Motion Tracking using Nonlinear Gradient Fields: Experimental Verification and Oblique Slices
Emre Kopanoglu1, Haifeng Wang1, Gigi Galiana1, and Robert Todd Constable1,2

1Diagnostic Radiology and Biomedical Imaging, Yale University, New Haven, CT, United States, 2Neurosurgery, Yale University, New Haven, CT, United States

Synopsis

Motion navigation using nonlinear gradient fields is demonstrated experimentally. The method makes use of the simultaneous multi-dimensional encoding capabilities of nonlinear gradient fields. A two-dimensional navigator image is obtained from a single-echo encoded using a nonlinear gradient field and multiple receiver coils. Without exceeding the maximum field generated by the linear gradient fields of a 3T scanner inside a 20cm isotropic field-of-view, the navigator can be acquired in under one millisecond, including its rewinder. The method can track both translational and rotational in-plane rigid body motion, as demonstrated in phantom experiments.

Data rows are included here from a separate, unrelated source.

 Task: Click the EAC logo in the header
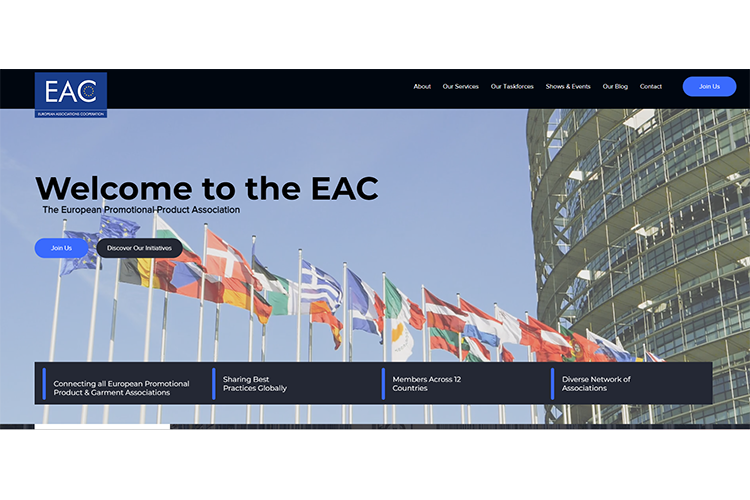71,95
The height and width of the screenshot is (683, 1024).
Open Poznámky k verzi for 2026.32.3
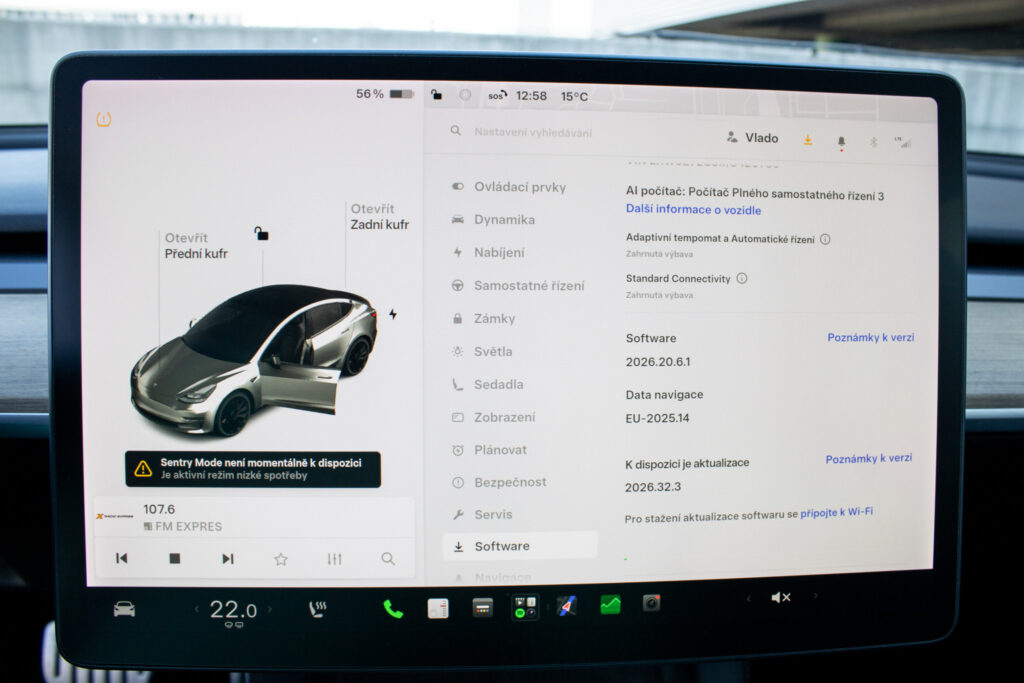[869, 458]
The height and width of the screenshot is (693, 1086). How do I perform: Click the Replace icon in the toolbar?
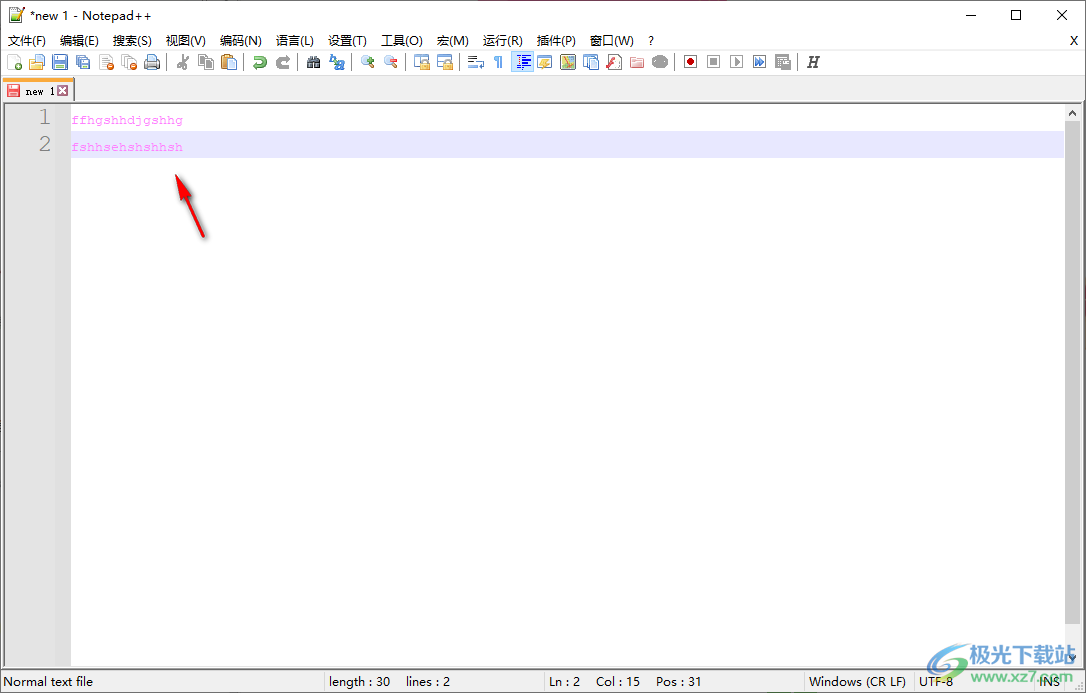(x=338, y=61)
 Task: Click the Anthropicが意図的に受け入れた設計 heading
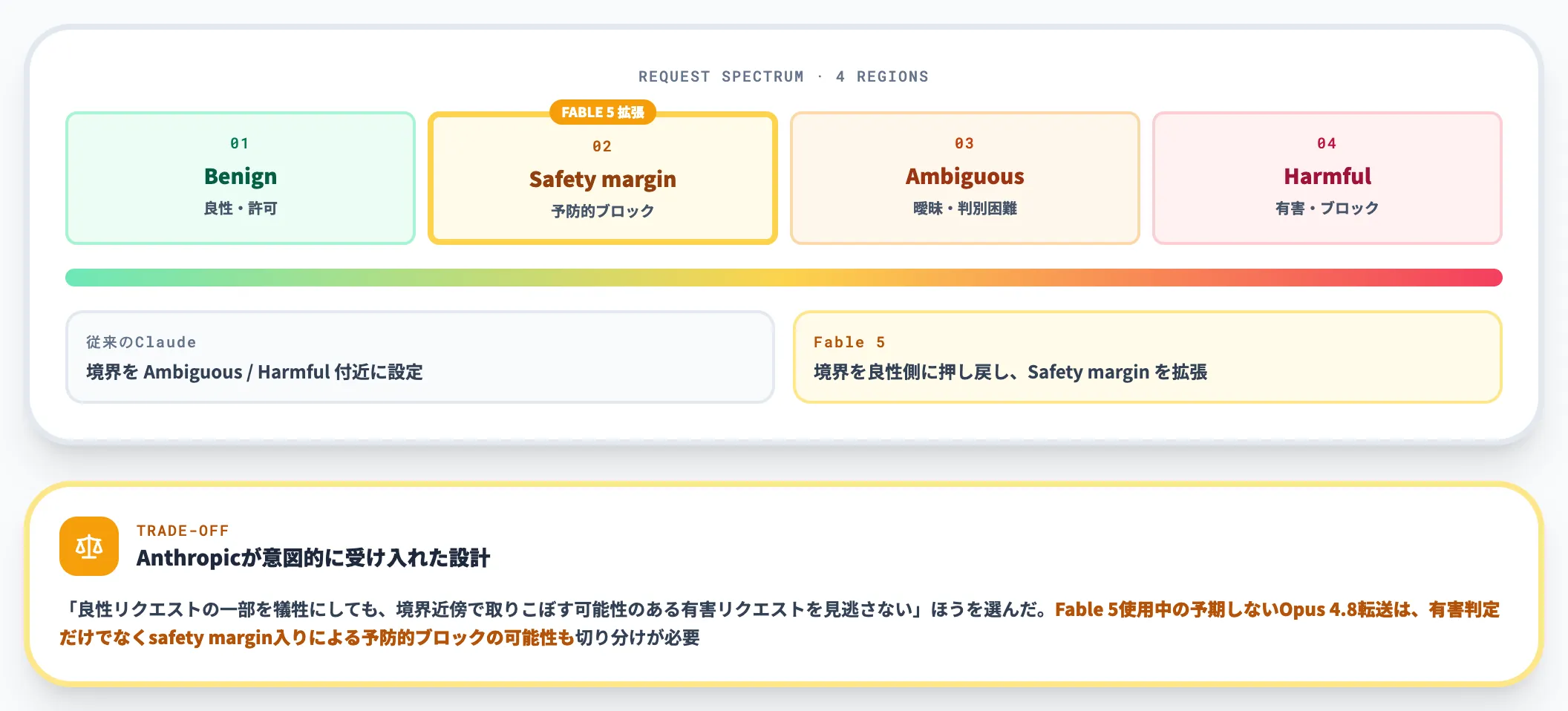[313, 558]
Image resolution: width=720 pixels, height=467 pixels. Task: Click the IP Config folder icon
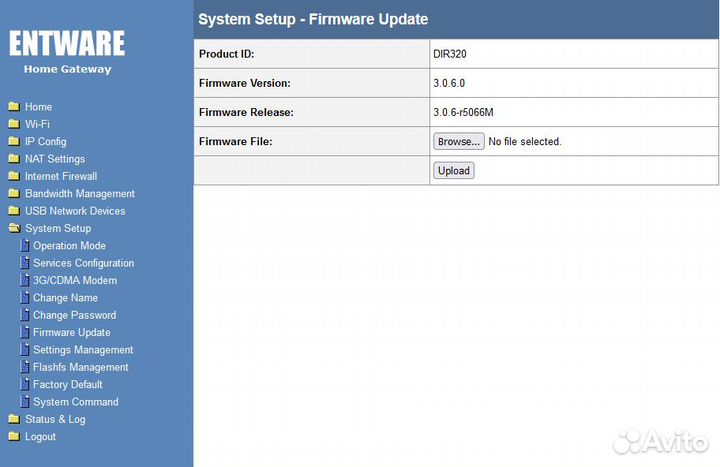[x=14, y=142]
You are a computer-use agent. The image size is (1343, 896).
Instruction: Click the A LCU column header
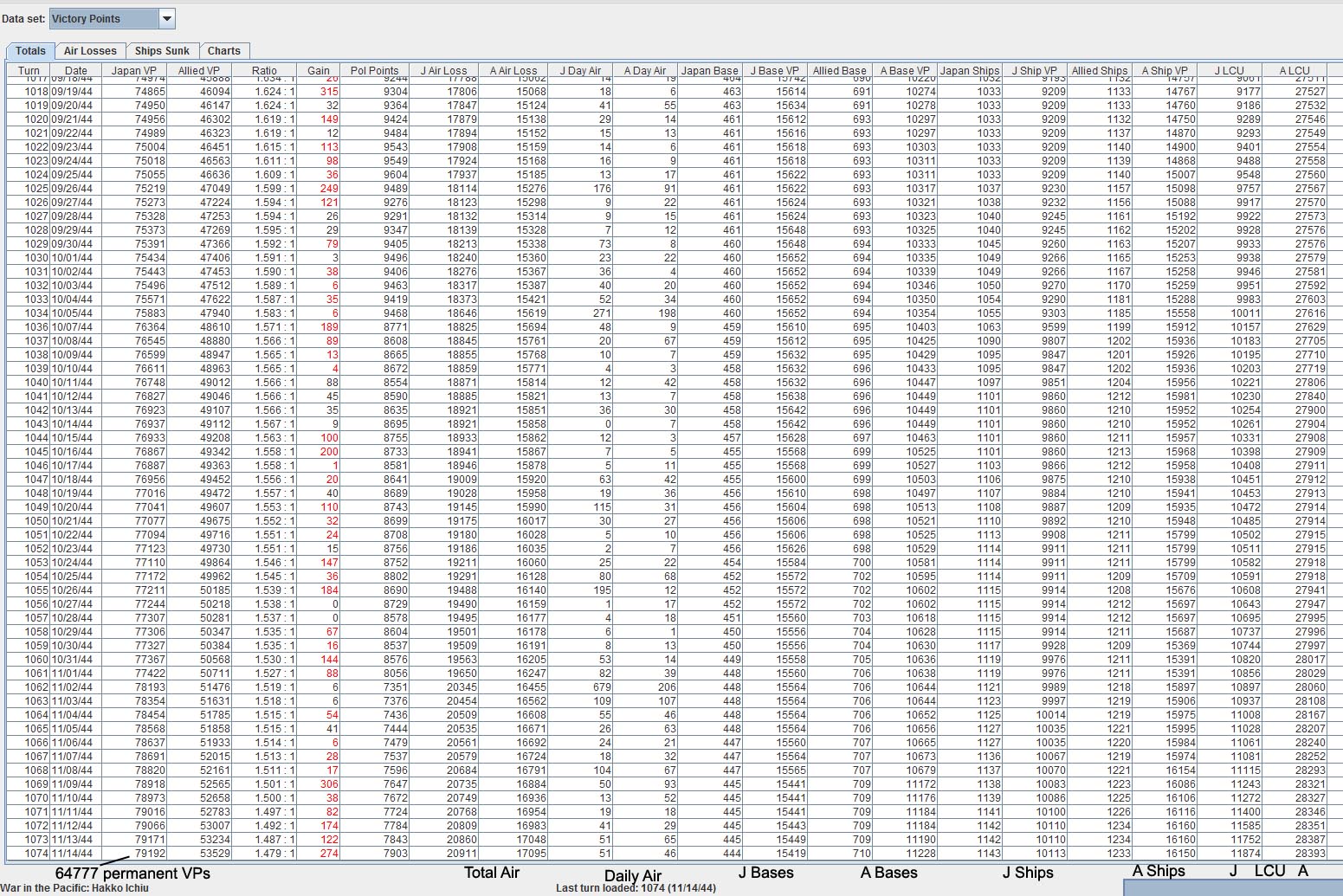pyautogui.click(x=1294, y=70)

Simulations show the method is applicable in oblique angles.

Purpose

With numerous MRI applications lasting several minutes, MRI is prone to patient motion. In-plane motion can be corrected in post-processing when motion is tracked. Motion navigators1-8 use additional gradient waveforms every TR or in separate interleaved TRs whereas marker-based methods, MRI-based9 or optical10-12, use markers placed on the body for motion tracking. Marker-based techniques may suffer from false positives due to difficulties in fixing the marker, while motion navigators may affect the sequence timing due to the additional waveforms/TRs. Arguably the most commonly used technique is the PROPELLER, which acquires data in an overlapping manner and estimates motion from the overlapping data. Nevertheless, the overlapping acquisition increases the scan time by 57%, compared to a non-overlapping approach13,14. Other techniques keep sequence timing unaltered15,16 but cannot track rotational motion. Previously, we introduced a motion navigator that uses nonlinear gradient fields to encode translational and rotational motion17. The technique uses the simultaneous multi-dimensional encoding capabilities of NLGFs to encode motion using a single echo and with a time-penalty of less than one millisecond. In this abstract, we demonstrate the effectiveness of the technique experimentally for both rotational- and translational-motion.

Methods

Experiments were performed using a 3T scanner with an 8-channel receiver-array [Siemens Healthcare, Erlangen, Germany; sensitivities characterized as outlined in 18] and a Z2-harmonic ($$$x^2/2+y^2/2-z^2$$$) gradient insert (Resonance Research Inc, Billerica, MA, USA) controlled using a transmit-array architecture. In the first experiment, translational motion tracking capabilities of the method were tested. A circular cylindrical phantom (Model No: 8624186 K2285, diameter: 12 cm, Siemens Healthcare, Erlangen, Germany) was imaged using a spin-echo sequence and motion encoded at 8 different locations. Spin-echo parameters were; resolution, 128x128; flip-angle, 90-degrees; echo-time, 11ms; repetition-time, 500ms. Motion navigator parameters were NLGF amplitude, 30mT/m2; readout duration, 6.25 ms; readout samples, 256. In the second experiment, a custom-phantom with a rounded rectangular cross-section was imaged at 8 locations and orientations for tracking both rotational and translational motion. By randomly selecting k-space lines and corresponding motion encoding data from these datasets, composite image k-space and motion datasets were generated separately for each experiment. The maximum rotation angle was determined to be 9.8-degrees. Spin-echo images were obtained using a single-channel coil. All images were reconstructed to 256x256 resolution. Navigator images were reconstructed using Kaczmarz with 5 iterations and λ=0.02 to prevent the algorithm from converging to erroneous local minima due to the non-unique nature of the spatial encoding matrix (Figure 1) while motion-compensated images were reconstructed using two iterations and since spatial encoding functions were orthogonal for spin-echo images.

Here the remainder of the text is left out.